If DPR is prepared for the project with realistic assumptions and with the active involvement of promoters, it can help the promoters to strengthen their case to convince the potential stakeholders.
Recently I met a friend who has been very successful in an agro-based venture. He has been planning to expand the horizon his business into multiple links in the value chain to provide an integrated platform to farmers and consumers to experience superior value proposition in the transactions.
The project has significant social impact goal in its core and latest technology interface to compress the time to reach the market and make the transaction very affordable. He himself is an old hand in this segment and is valued for his viewpoints.
As a part of his plan to expand the business, he approached a financial consultant to prepare a detailed project report for securing bank financing.
Recently he contacted me to discuss securing bank finance based on that DPR. When I was going through the document, I found there many statements and assumptions which I found unrealistic for the business they are planning.
Following are three major observations which I feel required to be emphasised for all our SMEs who are planning to expand, diversify the business.
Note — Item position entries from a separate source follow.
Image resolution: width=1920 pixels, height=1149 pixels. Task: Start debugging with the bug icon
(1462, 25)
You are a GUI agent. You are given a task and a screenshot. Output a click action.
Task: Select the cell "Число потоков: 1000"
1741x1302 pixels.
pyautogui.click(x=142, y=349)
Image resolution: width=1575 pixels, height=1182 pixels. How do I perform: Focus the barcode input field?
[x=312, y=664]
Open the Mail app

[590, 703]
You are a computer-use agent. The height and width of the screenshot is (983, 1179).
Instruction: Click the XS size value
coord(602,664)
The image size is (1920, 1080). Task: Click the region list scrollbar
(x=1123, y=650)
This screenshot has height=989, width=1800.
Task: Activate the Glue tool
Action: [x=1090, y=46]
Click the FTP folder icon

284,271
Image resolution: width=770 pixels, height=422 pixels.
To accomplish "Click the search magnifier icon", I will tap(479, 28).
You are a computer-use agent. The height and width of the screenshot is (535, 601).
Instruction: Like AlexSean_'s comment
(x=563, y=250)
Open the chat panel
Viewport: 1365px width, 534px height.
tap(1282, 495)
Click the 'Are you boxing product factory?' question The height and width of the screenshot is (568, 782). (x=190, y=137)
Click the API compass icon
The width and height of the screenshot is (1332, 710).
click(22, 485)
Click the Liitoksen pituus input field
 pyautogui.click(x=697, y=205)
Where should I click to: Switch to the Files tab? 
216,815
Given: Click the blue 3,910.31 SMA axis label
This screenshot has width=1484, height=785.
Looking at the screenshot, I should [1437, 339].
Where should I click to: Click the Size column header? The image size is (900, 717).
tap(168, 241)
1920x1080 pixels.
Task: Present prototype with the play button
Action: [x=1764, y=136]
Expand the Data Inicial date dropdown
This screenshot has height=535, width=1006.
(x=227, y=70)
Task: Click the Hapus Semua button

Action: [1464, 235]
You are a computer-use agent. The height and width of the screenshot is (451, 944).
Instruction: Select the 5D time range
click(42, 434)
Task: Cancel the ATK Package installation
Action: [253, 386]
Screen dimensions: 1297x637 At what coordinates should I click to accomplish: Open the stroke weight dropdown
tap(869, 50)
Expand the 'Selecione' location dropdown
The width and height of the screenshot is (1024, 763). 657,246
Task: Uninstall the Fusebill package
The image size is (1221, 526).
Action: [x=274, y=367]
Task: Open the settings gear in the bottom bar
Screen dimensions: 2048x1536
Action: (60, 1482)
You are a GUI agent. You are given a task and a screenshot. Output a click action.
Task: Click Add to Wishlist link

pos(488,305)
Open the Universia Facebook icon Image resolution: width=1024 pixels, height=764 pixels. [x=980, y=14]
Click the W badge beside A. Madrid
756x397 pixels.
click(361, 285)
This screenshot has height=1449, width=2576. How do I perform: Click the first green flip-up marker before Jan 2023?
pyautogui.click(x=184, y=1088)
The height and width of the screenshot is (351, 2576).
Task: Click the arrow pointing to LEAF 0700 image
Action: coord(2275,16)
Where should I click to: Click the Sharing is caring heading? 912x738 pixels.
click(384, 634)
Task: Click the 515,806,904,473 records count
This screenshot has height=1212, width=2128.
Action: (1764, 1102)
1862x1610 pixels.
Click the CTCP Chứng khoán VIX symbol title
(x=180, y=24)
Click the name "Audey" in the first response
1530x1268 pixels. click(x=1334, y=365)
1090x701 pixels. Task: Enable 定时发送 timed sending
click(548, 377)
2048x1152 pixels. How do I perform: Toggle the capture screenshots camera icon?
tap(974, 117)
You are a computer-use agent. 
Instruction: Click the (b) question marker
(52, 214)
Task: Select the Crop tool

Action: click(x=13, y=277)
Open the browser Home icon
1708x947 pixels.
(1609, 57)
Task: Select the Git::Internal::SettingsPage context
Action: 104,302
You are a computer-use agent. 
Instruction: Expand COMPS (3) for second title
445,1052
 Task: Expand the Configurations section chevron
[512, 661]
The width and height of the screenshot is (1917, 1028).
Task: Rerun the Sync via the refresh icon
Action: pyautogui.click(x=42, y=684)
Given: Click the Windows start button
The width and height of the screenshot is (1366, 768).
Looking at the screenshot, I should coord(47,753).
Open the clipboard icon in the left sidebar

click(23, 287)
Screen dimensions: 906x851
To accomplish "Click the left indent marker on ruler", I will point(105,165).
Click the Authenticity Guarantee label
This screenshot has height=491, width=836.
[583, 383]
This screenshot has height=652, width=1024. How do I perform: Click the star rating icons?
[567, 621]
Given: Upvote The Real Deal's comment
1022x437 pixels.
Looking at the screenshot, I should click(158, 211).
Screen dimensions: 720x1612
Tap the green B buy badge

They are:
- The overambitious growth rate of sales
- Unrealistic assumptions leading to exorbitant IRR estimation
- Lower working capital assessment
Let us understand the points in the context of the business proposed o be undertaken:
The overambitious growth rate of sales: The total cost of the project is little over Rs 6 crores and the plan contains a proposal to set up 50 stores to sell agri-produces. The sales number projected looks very ambitious as it expects the turnover to reach Rs 35 crores in the second year of operation.
It is well proven that the business involves setting up a retail network entails a considerable amount of time. It is unlikely that all stores will come to operations immediately and start running at decent capacity. The setting up various processes and to integrate the operations is itself a herculean task and beset with bottlenecks in the initial stage.
The blueprint did not analyse the time, effort and commitment of top management in setting new stores realistically. It is a fact that for any business in a new locality, it takes a significant amount of time to convince the consumers to turn their head and in turn building the brand.
Unrealistic assumptions leading to exorbitant IRR estimation: The faulty assumptions are not confined to sales alone but also in the rest. The profitability is so assumed high that the IRR arrived at 85%, something impossible any business let alone in the Agri venture unless they have unique selling proposition.
It is widely accepted that the project involving retailing of perishables have a high incidence of loses in the initial years till they reach a point of perfection.
Further, marketing in the retail space requires lot more imaginative schemes to attract the consumers. In such circumstances, assuming such a level of IRR in a span of seven years is extremely optimistic and unlikely to achieve.
Lower working capital assessment: Any project if it does not forecast the sufficient working capital requirement and sanction in hand at the beginning, it is fraught with danger of being deprived of the working capital when the operation starts. We had discussed the challenge in our previous blog.
Please read:Is working capital denied?: Explore options
In the instant case, the working assessment is done for second year onwards though operations start in the first year (as per the plan) and secondly, the limit assessed is less than one per cent of the turnover projected.
A fair amount of working capital needs to be in place alongside while seeking bank finance for the creation of assets. Any lopsided approach will lead to underperformance of business and the business may not yield enough cash flow to service the term debt leading to a distress situation. There are many SMEs which failed in the beginning for want of tying up working capital.
DPR is an important document:
A project report or DPR is a document which contains the details pertaining to industry, management, Business model and Financial aspects. The primary objective of preparation of project report is to assess the technical feasibility and economic viability of the project under consideration.
DPR preparation requires to be approached methodically. More elaborate the analysis, more realistic the project plan will be. It will also uncover the risks which many a time glossed over in the initial euphoria of starting a new venture.
It is important to win the confidence of stakeholders:
A well-prepared DPR conveys clarity on the purpose, mission, business strategy, business process of the venture to various stakeholders such as lenders, suppliers, investors and other stakeholders. It also embodies realistic assessment in financial terms of the venture.
It reflects upon the preparedness of the entrepreneur for undertaking the project and the ability to endure the challenges in the course of its business.
The promoters should take part actively in the process of planning and building DPR.
Many a time Detailed Project Report (DPR) is prepared for selling the proposal for a specific stakeholder. Instead, if DPR is prepared for the project proposed with realistic assumptions and with an active involvement of promoters, it can help the promoters to strengthen their case to convince the all potential stakeholders.